** START RAW RECORDS **
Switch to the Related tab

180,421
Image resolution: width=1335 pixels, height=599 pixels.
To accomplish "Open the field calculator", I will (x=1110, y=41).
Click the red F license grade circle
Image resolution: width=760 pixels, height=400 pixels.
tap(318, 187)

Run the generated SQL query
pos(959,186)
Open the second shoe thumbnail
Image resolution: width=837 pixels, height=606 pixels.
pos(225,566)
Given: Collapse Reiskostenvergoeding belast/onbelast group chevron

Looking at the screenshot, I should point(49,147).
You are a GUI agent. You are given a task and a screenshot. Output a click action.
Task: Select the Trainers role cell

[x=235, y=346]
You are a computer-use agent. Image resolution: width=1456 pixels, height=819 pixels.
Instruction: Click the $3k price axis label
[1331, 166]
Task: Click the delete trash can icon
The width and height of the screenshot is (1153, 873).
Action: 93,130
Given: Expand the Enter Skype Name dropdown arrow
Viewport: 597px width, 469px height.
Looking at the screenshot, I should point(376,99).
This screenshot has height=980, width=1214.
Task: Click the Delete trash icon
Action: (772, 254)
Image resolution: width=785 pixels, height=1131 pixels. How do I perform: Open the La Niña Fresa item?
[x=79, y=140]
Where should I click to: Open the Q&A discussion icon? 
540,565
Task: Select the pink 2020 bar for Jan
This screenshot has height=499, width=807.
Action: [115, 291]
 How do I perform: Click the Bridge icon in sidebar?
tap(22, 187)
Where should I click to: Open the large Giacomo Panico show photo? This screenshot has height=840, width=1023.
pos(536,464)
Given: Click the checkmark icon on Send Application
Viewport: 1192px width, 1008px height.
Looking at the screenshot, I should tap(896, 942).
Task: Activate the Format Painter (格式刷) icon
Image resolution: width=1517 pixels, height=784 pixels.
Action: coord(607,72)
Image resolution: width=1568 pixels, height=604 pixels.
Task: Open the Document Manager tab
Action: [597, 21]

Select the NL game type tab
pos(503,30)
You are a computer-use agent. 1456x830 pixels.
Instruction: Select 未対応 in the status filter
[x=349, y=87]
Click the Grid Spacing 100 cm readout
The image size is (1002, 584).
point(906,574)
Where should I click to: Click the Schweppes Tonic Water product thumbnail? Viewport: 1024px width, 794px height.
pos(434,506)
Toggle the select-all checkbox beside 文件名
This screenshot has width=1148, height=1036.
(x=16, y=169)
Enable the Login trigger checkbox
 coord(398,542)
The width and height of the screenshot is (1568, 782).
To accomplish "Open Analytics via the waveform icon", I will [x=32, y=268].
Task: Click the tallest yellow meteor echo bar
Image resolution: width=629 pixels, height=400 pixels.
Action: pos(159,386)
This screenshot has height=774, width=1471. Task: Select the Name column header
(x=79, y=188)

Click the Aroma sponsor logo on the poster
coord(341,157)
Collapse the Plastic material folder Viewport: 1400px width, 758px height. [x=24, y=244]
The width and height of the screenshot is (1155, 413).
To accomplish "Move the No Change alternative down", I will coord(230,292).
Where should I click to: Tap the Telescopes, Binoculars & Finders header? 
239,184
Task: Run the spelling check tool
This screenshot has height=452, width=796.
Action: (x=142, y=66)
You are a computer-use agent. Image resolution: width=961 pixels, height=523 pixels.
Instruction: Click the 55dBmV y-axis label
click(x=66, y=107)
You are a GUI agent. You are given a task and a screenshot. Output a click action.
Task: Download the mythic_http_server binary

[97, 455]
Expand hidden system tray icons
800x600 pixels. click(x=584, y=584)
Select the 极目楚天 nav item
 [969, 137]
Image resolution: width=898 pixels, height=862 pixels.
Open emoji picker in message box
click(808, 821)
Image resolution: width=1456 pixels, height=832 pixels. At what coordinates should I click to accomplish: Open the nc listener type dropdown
** END RAW RECORDS **
Rewrite all of the entries above, replacing "Where should I click to" with "What point should I click to" wherever it occurs and leaving everything else unchanged.

*OUTPUT OF THE TASK:*
Switch to the Related tab

180,421
Image resolution: width=1335 pixels, height=599 pixels.
To accomplish "Open the field calculator", I will (x=1110, y=41).
Click the red F license grade circle
Image resolution: width=760 pixels, height=400 pixels.
tap(318, 187)

Run the generated SQL query
pos(959,186)
Open the second shoe thumbnail
Image resolution: width=837 pixels, height=606 pixels.
pos(225,566)
Given: Collapse Reiskostenvergoeding belast/onbelast group chevron

Looking at the screenshot, I should point(49,147).
You are a GUI agent. You are given a task and a screenshot. Output a click action.
Task: Select the Trainers role cell

[x=235, y=346]
You are a computer-use agent. Image resolution: width=1456 pixels, height=819 pixels.
Instruction: Click the $3k price axis label
[1331, 166]
Task: Click the delete trash can icon
The width and height of the screenshot is (1153, 873).
Action: 93,130
Given: Expand the Enter Skype Name dropdown arrow
Viewport: 597px width, 469px height.
Looking at the screenshot, I should point(376,99).
This screenshot has height=980, width=1214.
Task: Click the Delete trash icon
Action: (772, 254)
Image resolution: width=785 pixels, height=1131 pixels. How do I perform: Open the La Niña Fresa item?
[x=79, y=140]
What point should I click to: Open the Q&A discussion icon? 
540,565
Task: Select the pink 2020 bar for Jan
This screenshot has height=499, width=807.
Action: [115, 291]
 How do I perform: Click the Bridge icon in sidebar?
tap(22, 187)
What point should I click to: Open the large Giacomo Panico show photo? This screenshot has height=840, width=1023.
pos(536,464)
Given: Click the checkmark icon on Send Application
Viewport: 1192px width, 1008px height.
Looking at the screenshot, I should tap(896, 942).
Task: Activate the Format Painter (格式刷) icon
Image resolution: width=1517 pixels, height=784 pixels.
Action: coord(607,72)
Image resolution: width=1568 pixels, height=604 pixels.
Task: Open the Document Manager tab
Action: [597, 21]

Select the NL game type tab
pos(503,30)
You are a computer-use agent. 1456x830 pixels.
Instruction: Select 未対応 in the status filter
[x=349, y=87]
Click the Grid Spacing 100 cm readout
The image size is (1002, 584).
point(906,574)
What point should I click to: Click the Schweppes Tonic Water product thumbnail? Viewport: 1024px width, 794px height.
pos(434,506)
Toggle the select-all checkbox beside 文件名
This screenshot has width=1148, height=1036.
(x=16, y=169)
Enable the Login trigger checkbox
 coord(398,542)
The width and height of the screenshot is (1568, 782).
To accomplish "Open Analytics via the waveform icon", I will [x=32, y=268].
Task: Click the tallest yellow meteor echo bar
Image resolution: width=629 pixels, height=400 pixels.
Action: pos(159,386)
This screenshot has height=774, width=1471. Task: Select the Name column header
(x=79, y=188)

Click the Aroma sponsor logo on the poster
coord(341,157)
Collapse the Plastic material folder Viewport: 1400px width, 758px height. [x=24, y=244]
The width and height of the screenshot is (1155, 413).
To accomplish "Move the No Change alternative down", I will coord(230,292).
What point should I click to: Tap the Telescopes, Binoculars & Finders header? 
239,184
Task: Run the spelling check tool
This screenshot has height=452, width=796.
Action: (x=142, y=66)
You are a computer-use agent. Image resolution: width=961 pixels, height=523 pixels.
Instruction: Click the 55dBmV y-axis label
click(x=66, y=107)
You are a GUI agent. You are given a task and a screenshot. Output a click action.
Task: Download the mythic_http_server binary

[97, 455]
Expand hidden system tray icons
800x600 pixels. click(x=584, y=584)
Select the 极目楚天 nav item
 [969, 137]
Image resolution: width=898 pixels, height=862 pixels.
Open emoji picker in message box
click(808, 821)
Image resolution: width=1456 pixels, height=832 pixels. At what coordinates should I click to accomplish: Open the nc listener type dropdown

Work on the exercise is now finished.